The Centre of Excellence in Plant Energy Biology, The University of Western Australia, Crawley, WA, Australia.
Adv Exp Med Biol. 2021;1346:67-89. doi: 10.1007/978-3-030-80352-0_4.
In eukaryotic organisms, subcellular protein location is critical in defining protein function and understanding sub-functionalization of gene families. Some proteins have defined locations, whereas others have low specificity targeting and complex accumulation patterns. There is no single approach that can be considered entirely adequate for defining the in vivo location of all proteins. By combining evidence from different approaches, the strengths and weaknesses of different technologies can be estimated, and a location consensus can be built. The Subcellular Location of Proteins in Arabidopsis database ( http://suba.live/ ) combines experimental data sets that have been reported in the literature and is analyzing these data to provide useful tools for biologists to interpret their own data. Foremost among these tools is a consensus classifier (SUBAcon) that computes a proposed location for all proteins based on balancing the experimental evidence and predictions. Further tools analyze sets of proteins to define the abundance of cellular structures. Extending these types of resources to plant crop species has been complex due to polyploidy, gene family expansion and contraction, and the movement of pathways and processes within cells across the plant kingdom. The Crop Proteins of Annotated Location database ( http://crop-pal.org/ ) has developed a range of subcellular location resources including a species-specific voting consensus for 12 plant crop species that offers collated evidence and filters for current crop proteomes akin to SUBA. Comprehensive cross-species comparison of these data shows that the sub-cellular proteomes (subcellulomes) depend only to some degree on phylogenetic relationship and are more conserved in major biosynthesis than in metabolic pathways. Together SUBA and cropPAL created reference subcellulomes for plants as well as species-specific subcellulomes for cross-species data mining. These data collections are increasingly used by the research community to provide a subcellular protein location layer, inform models of compartmented cell function and protein-protein interaction network, guide future molecular crop breeding strategies, or simply answer a specific question-where is my protein of interest inside the cell?

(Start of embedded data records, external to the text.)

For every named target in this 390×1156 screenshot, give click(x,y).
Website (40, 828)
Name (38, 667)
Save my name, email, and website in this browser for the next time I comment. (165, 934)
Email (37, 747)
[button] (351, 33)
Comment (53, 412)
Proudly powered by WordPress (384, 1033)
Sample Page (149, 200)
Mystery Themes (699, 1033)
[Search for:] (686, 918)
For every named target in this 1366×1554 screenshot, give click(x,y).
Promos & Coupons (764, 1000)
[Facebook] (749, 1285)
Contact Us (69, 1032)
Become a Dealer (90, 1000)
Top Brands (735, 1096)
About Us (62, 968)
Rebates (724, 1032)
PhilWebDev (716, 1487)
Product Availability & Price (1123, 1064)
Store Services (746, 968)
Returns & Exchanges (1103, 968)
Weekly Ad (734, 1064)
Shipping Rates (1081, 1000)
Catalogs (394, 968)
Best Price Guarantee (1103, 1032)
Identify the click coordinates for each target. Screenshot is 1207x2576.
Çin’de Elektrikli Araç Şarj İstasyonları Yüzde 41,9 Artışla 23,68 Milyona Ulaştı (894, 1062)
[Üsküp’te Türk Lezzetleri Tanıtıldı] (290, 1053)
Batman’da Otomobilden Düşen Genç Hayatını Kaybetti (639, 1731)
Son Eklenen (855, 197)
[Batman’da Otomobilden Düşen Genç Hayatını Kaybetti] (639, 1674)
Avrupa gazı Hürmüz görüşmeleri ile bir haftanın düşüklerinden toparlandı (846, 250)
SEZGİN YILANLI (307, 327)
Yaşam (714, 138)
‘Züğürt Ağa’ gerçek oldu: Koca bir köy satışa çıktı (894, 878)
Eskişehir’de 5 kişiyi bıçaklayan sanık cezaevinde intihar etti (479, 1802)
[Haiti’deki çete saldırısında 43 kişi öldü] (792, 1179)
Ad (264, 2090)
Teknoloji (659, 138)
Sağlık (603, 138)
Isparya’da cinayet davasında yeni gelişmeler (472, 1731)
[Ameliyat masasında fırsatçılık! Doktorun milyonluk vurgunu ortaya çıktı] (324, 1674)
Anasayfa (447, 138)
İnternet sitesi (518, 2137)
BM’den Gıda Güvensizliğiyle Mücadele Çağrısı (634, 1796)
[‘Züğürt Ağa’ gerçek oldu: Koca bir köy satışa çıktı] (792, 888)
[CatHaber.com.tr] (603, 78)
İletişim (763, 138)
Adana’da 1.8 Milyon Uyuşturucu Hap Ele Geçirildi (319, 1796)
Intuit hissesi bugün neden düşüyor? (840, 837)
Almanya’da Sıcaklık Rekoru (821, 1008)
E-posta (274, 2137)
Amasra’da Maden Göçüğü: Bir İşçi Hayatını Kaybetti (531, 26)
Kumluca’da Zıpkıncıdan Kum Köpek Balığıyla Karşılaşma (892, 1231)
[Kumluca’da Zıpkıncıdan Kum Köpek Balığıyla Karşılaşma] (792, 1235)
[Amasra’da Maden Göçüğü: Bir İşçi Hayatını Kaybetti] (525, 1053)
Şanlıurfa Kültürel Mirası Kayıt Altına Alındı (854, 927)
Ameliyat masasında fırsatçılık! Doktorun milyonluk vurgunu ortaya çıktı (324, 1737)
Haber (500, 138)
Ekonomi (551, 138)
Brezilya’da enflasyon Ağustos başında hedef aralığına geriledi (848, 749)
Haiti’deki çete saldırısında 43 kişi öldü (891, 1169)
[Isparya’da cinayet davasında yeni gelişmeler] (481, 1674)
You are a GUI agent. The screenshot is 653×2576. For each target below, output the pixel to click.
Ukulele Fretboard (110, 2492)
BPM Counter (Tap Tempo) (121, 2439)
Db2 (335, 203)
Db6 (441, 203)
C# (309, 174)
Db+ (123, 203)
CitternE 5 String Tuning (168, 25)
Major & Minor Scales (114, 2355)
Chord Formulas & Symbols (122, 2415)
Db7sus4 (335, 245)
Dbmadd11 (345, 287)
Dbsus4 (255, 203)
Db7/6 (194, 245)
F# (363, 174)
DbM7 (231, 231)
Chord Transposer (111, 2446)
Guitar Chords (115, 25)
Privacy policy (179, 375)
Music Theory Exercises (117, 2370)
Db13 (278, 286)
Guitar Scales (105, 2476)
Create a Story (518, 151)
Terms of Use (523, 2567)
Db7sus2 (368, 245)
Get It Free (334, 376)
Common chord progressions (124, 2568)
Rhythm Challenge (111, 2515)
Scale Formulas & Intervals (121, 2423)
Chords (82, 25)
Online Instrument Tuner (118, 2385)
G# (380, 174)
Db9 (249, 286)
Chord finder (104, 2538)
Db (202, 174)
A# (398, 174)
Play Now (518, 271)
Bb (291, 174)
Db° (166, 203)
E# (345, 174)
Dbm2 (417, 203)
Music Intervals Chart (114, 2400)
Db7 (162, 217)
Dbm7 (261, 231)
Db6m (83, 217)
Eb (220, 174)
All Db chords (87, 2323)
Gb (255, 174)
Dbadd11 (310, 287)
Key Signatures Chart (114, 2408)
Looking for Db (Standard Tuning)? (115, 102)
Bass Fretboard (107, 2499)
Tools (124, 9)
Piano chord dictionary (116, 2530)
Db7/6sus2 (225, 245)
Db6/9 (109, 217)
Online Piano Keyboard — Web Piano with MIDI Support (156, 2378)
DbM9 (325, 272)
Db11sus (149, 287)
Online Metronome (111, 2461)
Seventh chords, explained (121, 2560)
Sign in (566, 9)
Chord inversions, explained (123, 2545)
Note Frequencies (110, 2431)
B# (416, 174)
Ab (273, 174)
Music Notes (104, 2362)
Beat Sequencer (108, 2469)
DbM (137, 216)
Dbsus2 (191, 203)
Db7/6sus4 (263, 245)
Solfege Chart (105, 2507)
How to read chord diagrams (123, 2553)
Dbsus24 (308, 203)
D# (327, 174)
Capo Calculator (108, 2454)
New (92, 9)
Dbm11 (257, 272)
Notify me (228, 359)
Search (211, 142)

在真核生物中,亚细胞蛋白质定位对于确定蛋白质功能和理解基因家族的亚功能化至关重要。有些蛋白质具有明确的定位,而有些蛋白质则具有低特异性靶向和复杂的积累模式。没有一种单一的方法可以被认为完全适用于定义所有蛋白质的体内位置。通过结合来自不同方法的证据,可以评估不同技术的优缺点,并构建位置共识。拟南芥蛋白质亚细胞定位数据库(http://suba.live/)结合了文献中报道的实验数据集,并对这些数据进行分析,为生物学家提供有用的工具来解释他们自己的数据。其中最重要的工具是共识分类器(SUBAcon),它根据平衡实验证据和预测来计算所有蛋白质的建议位置。其他工具进一步分析蛋白质组以定义细胞结构的丰度。将这些类型的资源扩展到植物作物物种由于多倍体、基因家族的扩张和收缩以及途径和过程在植物王国中的细胞内迁移而变得复杂。已注释位置的作物蛋白质数据库(http://crop-pal.org/)开发了一系列亚细胞定位资源,包括 12 种植物作物的物种特异性投票共识,该共识提供了汇集的证据和类似于 SUBA 的当前作物蛋白质组的筛选器。对这些数据的全面跨物种比较表明,亚细胞蛋白质组(亚细胞蛋白质组)仅在一定程度上取决于系统发育关系,并且在主要生物合成中比在代谢途径中更保守。SUBA 和 cropPAL 一起为植物创建了参考亚细胞蛋白质组,以及跨物种数据挖掘的物种特异性亚细胞蛋白质组。这些数据集越来越多地被研究界用于提供亚细胞蛋白质位置层,为分隔细胞功能的模型和蛋白质-蛋白质相互作用网络提供信息,指导未来的分子作物育种策略,或者简单地回答一个具体问题——我感兴趣的蛋白质在细胞内的什么位置?